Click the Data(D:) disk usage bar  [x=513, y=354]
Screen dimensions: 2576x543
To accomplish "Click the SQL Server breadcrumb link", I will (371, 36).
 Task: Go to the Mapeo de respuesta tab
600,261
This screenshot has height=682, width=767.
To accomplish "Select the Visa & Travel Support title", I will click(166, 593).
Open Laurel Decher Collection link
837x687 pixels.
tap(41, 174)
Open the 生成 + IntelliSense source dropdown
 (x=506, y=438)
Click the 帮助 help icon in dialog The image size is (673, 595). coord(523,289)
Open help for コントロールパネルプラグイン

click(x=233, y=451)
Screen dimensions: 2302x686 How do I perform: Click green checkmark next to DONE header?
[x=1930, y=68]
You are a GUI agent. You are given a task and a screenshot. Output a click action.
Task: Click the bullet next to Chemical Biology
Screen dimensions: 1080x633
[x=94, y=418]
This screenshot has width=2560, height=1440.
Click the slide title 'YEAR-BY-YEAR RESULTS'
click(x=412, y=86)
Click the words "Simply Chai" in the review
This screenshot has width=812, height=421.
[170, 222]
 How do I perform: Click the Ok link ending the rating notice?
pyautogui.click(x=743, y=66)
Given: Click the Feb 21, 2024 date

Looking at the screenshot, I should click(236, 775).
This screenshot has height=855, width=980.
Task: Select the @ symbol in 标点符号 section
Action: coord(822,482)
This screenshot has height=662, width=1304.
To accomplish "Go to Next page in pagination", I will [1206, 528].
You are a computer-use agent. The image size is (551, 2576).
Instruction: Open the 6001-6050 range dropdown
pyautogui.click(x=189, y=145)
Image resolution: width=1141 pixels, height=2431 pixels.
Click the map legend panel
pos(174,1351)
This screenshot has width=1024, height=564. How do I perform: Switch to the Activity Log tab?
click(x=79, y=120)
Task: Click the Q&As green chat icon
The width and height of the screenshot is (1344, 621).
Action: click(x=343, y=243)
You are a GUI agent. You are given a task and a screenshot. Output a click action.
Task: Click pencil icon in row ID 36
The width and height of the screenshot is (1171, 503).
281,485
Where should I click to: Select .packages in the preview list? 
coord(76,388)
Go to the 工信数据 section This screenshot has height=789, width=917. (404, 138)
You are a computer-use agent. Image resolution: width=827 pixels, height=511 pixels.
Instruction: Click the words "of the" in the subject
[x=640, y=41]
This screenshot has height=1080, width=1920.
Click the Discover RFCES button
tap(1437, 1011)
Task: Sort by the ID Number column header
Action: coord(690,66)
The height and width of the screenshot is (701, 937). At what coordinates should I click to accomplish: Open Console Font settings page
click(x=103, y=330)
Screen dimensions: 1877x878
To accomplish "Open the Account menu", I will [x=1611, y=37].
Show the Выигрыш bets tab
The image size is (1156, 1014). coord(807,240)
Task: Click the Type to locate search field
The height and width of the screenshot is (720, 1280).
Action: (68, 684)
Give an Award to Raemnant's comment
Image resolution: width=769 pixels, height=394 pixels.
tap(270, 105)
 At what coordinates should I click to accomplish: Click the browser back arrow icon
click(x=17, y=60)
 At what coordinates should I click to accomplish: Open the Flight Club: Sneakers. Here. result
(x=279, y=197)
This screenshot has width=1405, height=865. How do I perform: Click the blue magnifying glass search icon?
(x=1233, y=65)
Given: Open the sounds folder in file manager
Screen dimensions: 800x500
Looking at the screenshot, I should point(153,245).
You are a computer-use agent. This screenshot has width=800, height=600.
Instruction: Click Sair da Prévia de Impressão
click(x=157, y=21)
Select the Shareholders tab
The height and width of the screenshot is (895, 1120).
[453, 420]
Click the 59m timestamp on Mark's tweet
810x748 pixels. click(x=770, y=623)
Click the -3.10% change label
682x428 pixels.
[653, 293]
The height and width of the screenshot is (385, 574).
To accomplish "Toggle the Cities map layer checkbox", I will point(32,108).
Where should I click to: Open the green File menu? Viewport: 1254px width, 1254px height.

Exercise instructions:
Above are the records; reproduce all of them exactly.

Task output:
Click the Data(D:) disk usage bar  [x=513, y=354]
Screen dimensions: 2576x543
To accomplish "Click the SQL Server breadcrumb link", I will (371, 36).
 Task: Go to the Mapeo de respuesta tab
600,261
This screenshot has height=682, width=767.
To accomplish "Select the Visa & Travel Support title", I will click(166, 593).
Open Laurel Decher Collection link
837x687 pixels.
tap(41, 174)
Open the 生成 + IntelliSense source dropdown
 (x=506, y=438)
Click the 帮助 help icon in dialog The image size is (673, 595). coord(523,289)
Open help for コントロールパネルプラグイン

click(x=233, y=451)
Screen dimensions: 2302x686 How do I perform: Click green checkmark next to DONE header?
[x=1930, y=68]
You are a GUI agent. You are given a task and a screenshot. Output a click action.
Task: Click the bullet next to Chemical Biology
Screen dimensions: 1080x633
[x=94, y=418]
This screenshot has width=2560, height=1440.
Click the slide title 'YEAR-BY-YEAR RESULTS'
click(x=412, y=86)
Click the words "Simply Chai" in the review
This screenshot has width=812, height=421.
[170, 222]
 How do I perform: Click the Ok link ending the rating notice?
pyautogui.click(x=743, y=66)
Given: Click the Feb 21, 2024 date

Looking at the screenshot, I should click(236, 775).
This screenshot has height=855, width=980.
Task: Select the @ symbol in 标点符号 section
Action: coord(822,482)
This screenshot has height=662, width=1304.
To accomplish "Go to Next page in pagination", I will [1206, 528].
You are a computer-use agent. The image size is (551, 2576).
Instruction: Open the 6001-6050 range dropdown
pyautogui.click(x=189, y=145)
Image resolution: width=1141 pixels, height=2431 pixels.
Click the map legend panel
pos(174,1351)
This screenshot has width=1024, height=564. How do I perform: Switch to the Activity Log tab?
click(x=79, y=120)
Task: Click the Q&As green chat icon
The width and height of the screenshot is (1344, 621).
Action: click(x=343, y=243)
You are a GUI agent. You are given a task and a screenshot. Output a click action.
Task: Click pencil icon in row ID 36
The width and height of the screenshot is (1171, 503).
281,485
Where should I click to: Select .packages in the preview list? 
coord(76,388)
Go to the 工信数据 section This screenshot has height=789, width=917. (404, 138)
You are a computer-use agent. Image resolution: width=827 pixels, height=511 pixels.
Instruction: Click the words "of the" in the subject
[x=640, y=41]
This screenshot has height=1080, width=1920.
Click the Discover RFCES button
tap(1437, 1011)
Task: Sort by the ID Number column header
Action: coord(690,66)
The height and width of the screenshot is (701, 937). At what coordinates should I click to accomplish: Open Console Font settings page
click(x=103, y=330)
Screen dimensions: 1877x878
To accomplish "Open the Account menu", I will [x=1611, y=37].
Show the Выигрыш bets tab
The image size is (1156, 1014). coord(807,240)
Task: Click the Type to locate search field
The height and width of the screenshot is (720, 1280).
Action: (68, 684)
Give an Award to Raemnant's comment
Image resolution: width=769 pixels, height=394 pixels.
tap(270, 105)
 At what coordinates should I click to accomplish: Click the browser back arrow icon
click(x=17, y=60)
 At what coordinates should I click to accomplish: Open the Flight Club: Sneakers. Here. result
(x=279, y=197)
This screenshot has width=1405, height=865. How do I perform: Click the blue magnifying glass search icon?
(x=1233, y=65)
Given: Open the sounds folder in file manager
Screen dimensions: 800x500
Looking at the screenshot, I should point(153,245).
You are a computer-use agent. This screenshot has width=800, height=600.
Instruction: Click Sair da Prévia de Impressão
click(x=157, y=21)
Select the Shareholders tab
The height and width of the screenshot is (895, 1120).
[453, 420]
Click the 59m timestamp on Mark's tweet
810x748 pixels. click(x=770, y=623)
Click the -3.10% change label
682x428 pixels.
[653, 293]
The height and width of the screenshot is (385, 574).
To accomplish "Toggle the Cities map layer checkbox", I will point(32,108).
Where should I click to: Open the green File menu? Viewport: 1254px width, 1254px height.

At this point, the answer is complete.